Lazarus at the Rich Man's door, illumination from the Codex Aureus of Echternach (11th c.)

Saturday, September 20, 2025

25th Sunday of Ordinary Time, Year C

In today's Gospel from Luke 16:1-13, Jesus relates the parable of the unjust steward. In his homily during Mass in the Chapel of Santa Marta on November 15, 2013, Pope Francis commented on this parable:
Parable of the Unjust Steward, Marinus van Reymerswaele
The Lord speaks to us again about the spirit of the world, about worldliness: how this worldliness works and how perilous it is. In his prayer after the Last Supper on Holy Thursday, Jesus besought the Father not to allow his disciples to fall into worldliness.... 
Some of you might say: "But this man [the unjust steward] only did what everyone does!" No, not everyone!
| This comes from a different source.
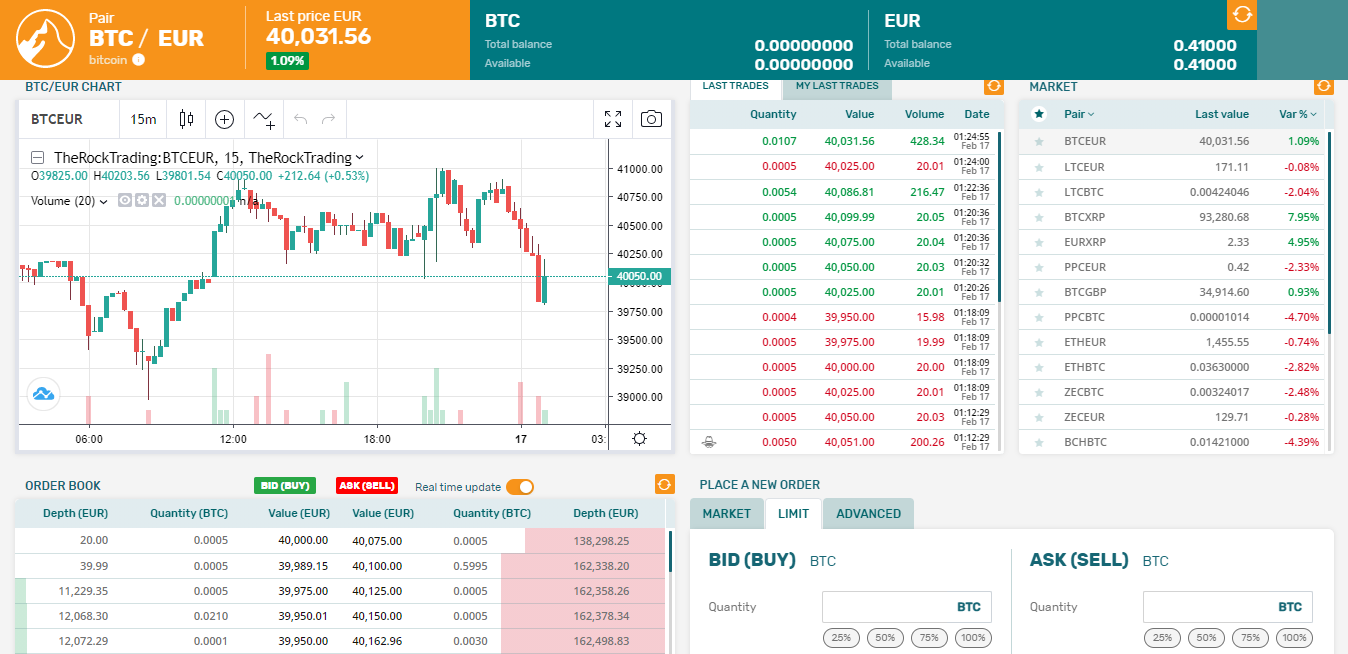Expand the Volume (20) indicator dropdown
Image resolution: width=1348 pixels, height=654 pixels.
pos(103,201)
Some company administrators, public administrators, government administrators … but perhaps not many. It’s an attitude of taking short cuts, of taking the easy road to earn a living.
But it is a serious sin, Pope Francis explained, "because it is so against our dignity... That dignity by which we are united through our work."
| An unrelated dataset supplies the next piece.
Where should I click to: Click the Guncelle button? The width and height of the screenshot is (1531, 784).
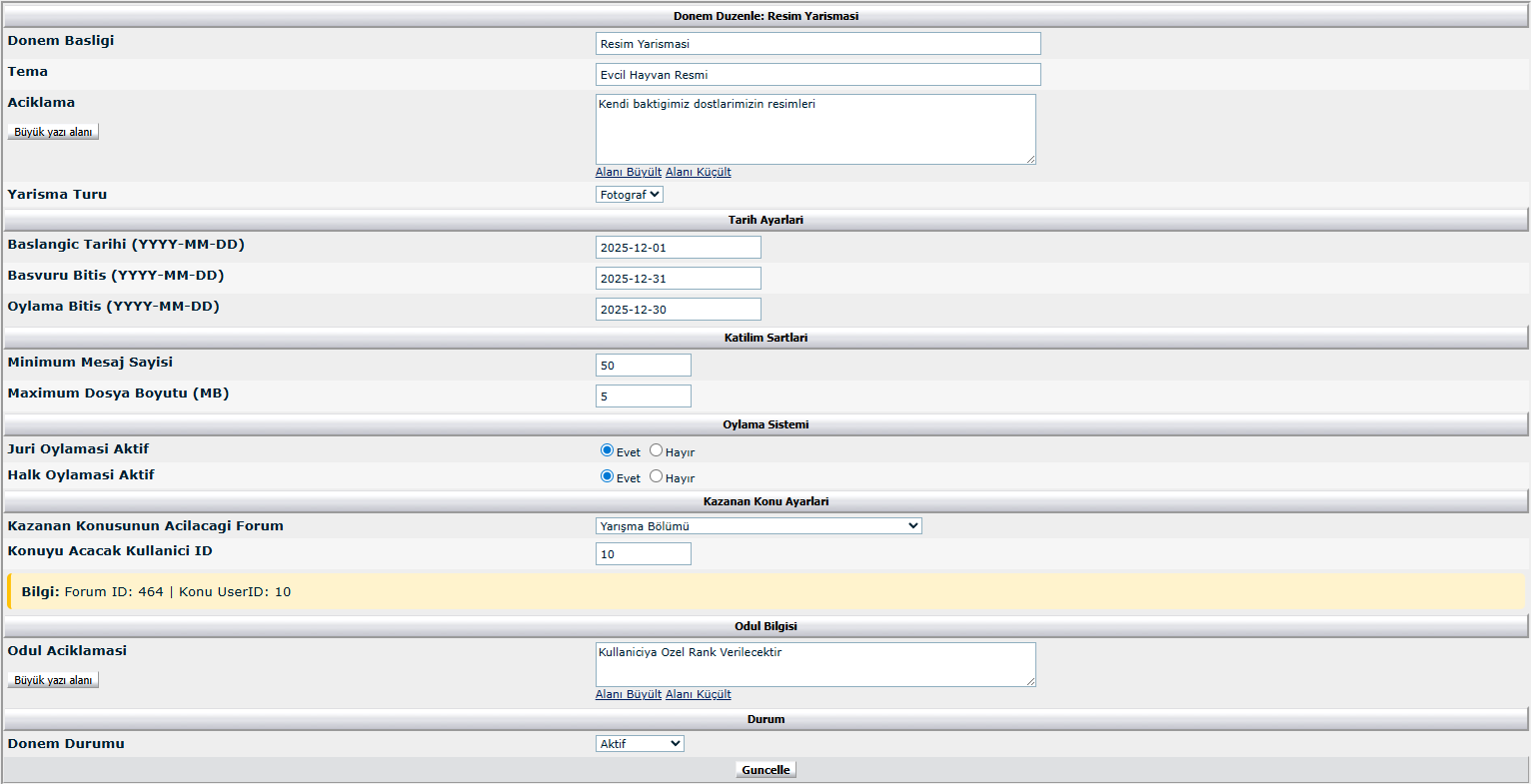pos(766,770)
Saturday, September 13, 2025

24th Sunday of Ordinary Time, Year C

In today's Gospel (Luke 15:1-32) the Pharisees and scribes criticize Jesus for welcoming sinners and eating with them. He responds by telling the well-known parable of the lost sheep. What man among you having a hundred sheep and losing one of them would not leave the ninety-nine in the desert and go after the lost one until he finds it.  Here's part of commentary on the story by St. Peter Chrysologus:
Christ the Good Shepherd
(Exeter Cathedral mosaic)
Finding something we have lost gives us a fresh joy, and we are happier at having found the lost object then we should have been had we never lost it. This parable, however, is concerned more with divine tenderness and compassion than with human behavior, and it expresses a great truth. Humans are too greedy to forsake things of value for love of anything inferior. That is something only God can do. For God not only brought what was not to into being, but he also went after what was lost while still protecting what he left behind, and found what was lost without losing what he had in safe keeping....
Brothers and sisters, Christ sought us on earth; let us seek him in heaven. He has borne us up to the glory of his divinity; let us bear him in our bodies by holiness. As the Apostle says: Glorify and bear God in your bodies. That person bears God in his body whose bodily activities are free from sin.